→ Excerpt

[BEGIN]

# I think I just ordered a freakin rare Altima



## jtkz13 (Dec 31, 2002)

We have been looking for the car I want for 4 days now. 

I want everything except for automatic, in black on black. Simple right? Nope. There are *39* black 3.5 SE's nationwide with the 5 speed & leather/sport package. Only *FIVE* have ABS. 1 is in Seattle, 1 is in Arizona, and the other 3 are in Socal. I am in metro Detroit=screwed. To have it trucked that far would be like $1500+, and they wouldnt fit the entire bill, it would end up costing me. 

So, I have finally come to the conclusion that I should just factory order it. So tommorow I'm gonna order it, and in 8-10 weeks it should be here. The nice thing about doing it this way is that it will have like 5 miles on it, and will never be taken out for a test drive. In the meantime I get to wait. 

Oh well, I guess I just have to wait for the stuff I want. I mean hell I waited like 3 1/2 months for rims so I guess I can wait 2 months for a brand new car.

[END]

→ Data lines

[BEGIN]

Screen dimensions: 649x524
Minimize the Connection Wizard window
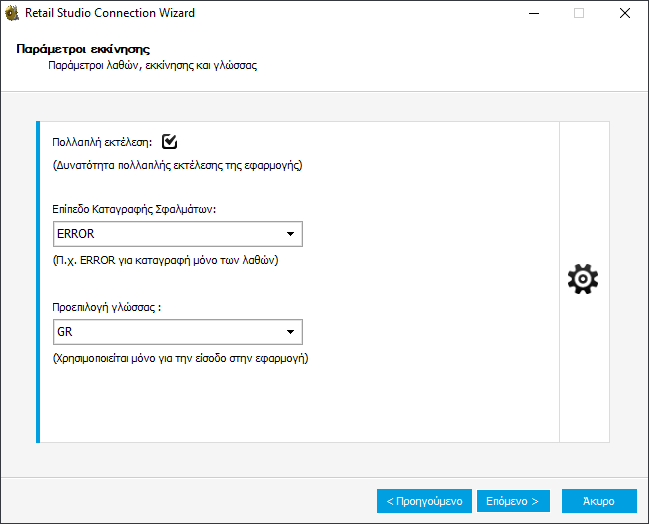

[END]

→ What the exercise asks
Retype the Altima forum thread word for word, from "I want everything" to "get to wait.".

→ Final result
I want everything except for automatic, in black on black. Simple right? Nope. There are *39* black 3.5 SE's nationwide with the 5 speed & leather/sport package. Only *FIVE* have ABS. 1 is in Seattle, 1 is in Arizona, and the other 3 are in Socal. I am in metro Detroit=screwed. To have it trucked that far would be like $1500+, and they wouldnt fit the entire bill, it would end up costing me. 

So, I have finally come to the conclusion that I should just factory order it. So tommorow I'm gonna order it, and in 8-10 weeks it should be here. The nice thing about doing it this way is that it will have like 5 miles on it, and will never be taken out for a test drive. In the meantime I get to wait.